Religion and Reform from a Theosophical View Point
- Published: Monday, 19 April 2010 03:00
William Q. Judge – USA
Two great shadowy shapes remain fixed in the attention of the mind of the day, threatening to become in the twentieth century more formidable and engrossing than ever. They are religion and reform, and in their sweep they include every question of pressing human need; for this first arises through the introspective experience of the race out of its aspirations toward the unknown and the ever-present desire to solve the questions whence and why, while the second has its birth in the conditions surrounding the bodies of the questioners of fate who struggle helplessly in the ocean of material existence.
Many men wielding small or weighty pens have wrestled with these questions, attacking them in ways as various as the minds of those who have taken them up for consideration, but it still remains for the Theosophist to bring forward his views and obtain a hearing. This he should always do as a matter of duty, and not from the pride of fame or the self-assertion which would see itself proclaimed before men. For he knows that, even if he should not speak or could not get a hearing, the march of that evolution in which he thoroughly believes will force these views upon humanity, even if that has to be accomplished by suffering endured by every human unit.

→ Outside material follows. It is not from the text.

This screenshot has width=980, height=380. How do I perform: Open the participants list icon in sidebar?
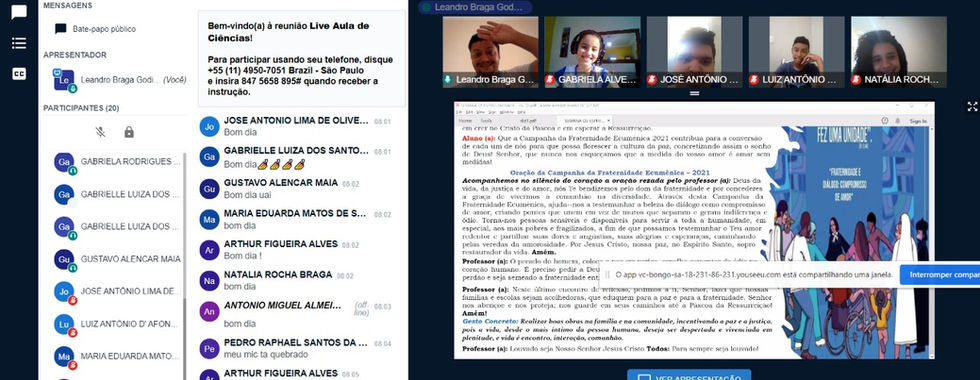(19, 43)
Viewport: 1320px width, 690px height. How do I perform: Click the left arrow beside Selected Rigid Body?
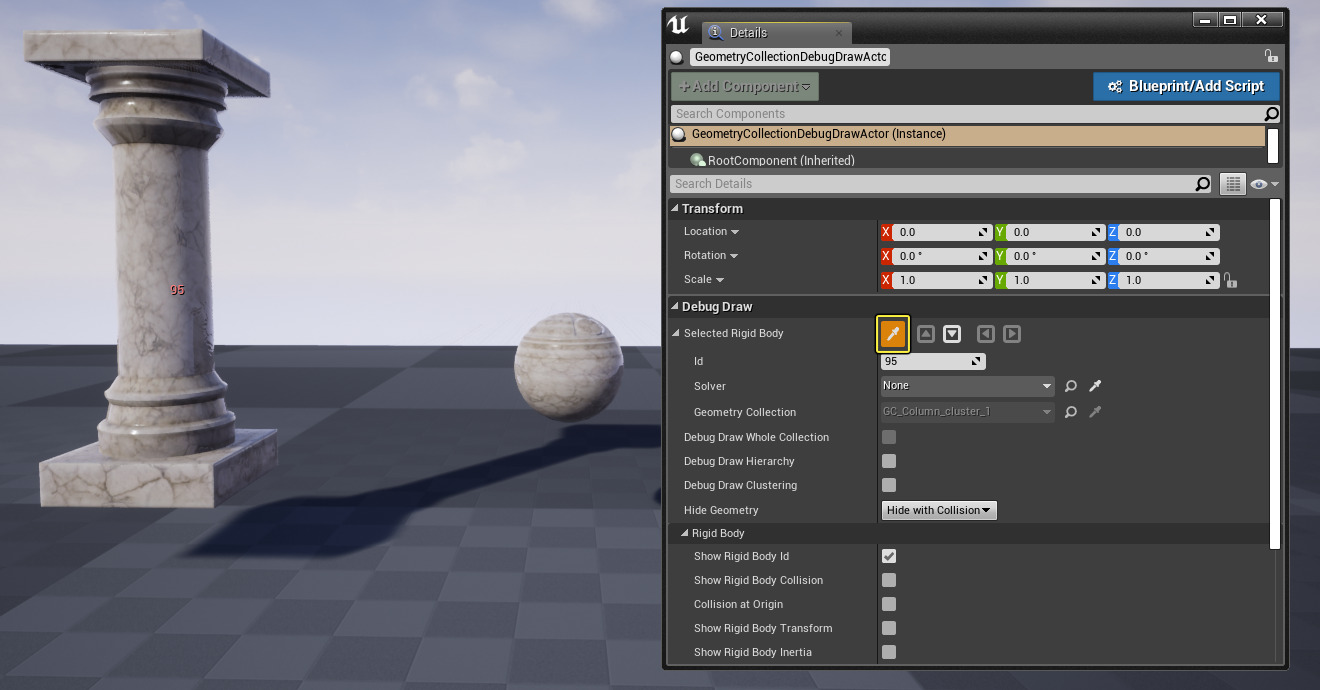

The Theosophist can see no possibility of reform in existing abuses, in politics or social relations, unless the plan of reform is one which grows out of a true religion, and he does not think that any of the prevailing religions of the Occident are true or adequate. They do not go to the root of the evil which causes the pain and sorrow that call for reform or alleviation. And in his opinion Theosophy—the essence or concentrated virtue of every religion—alone has power to offer and effect the cure.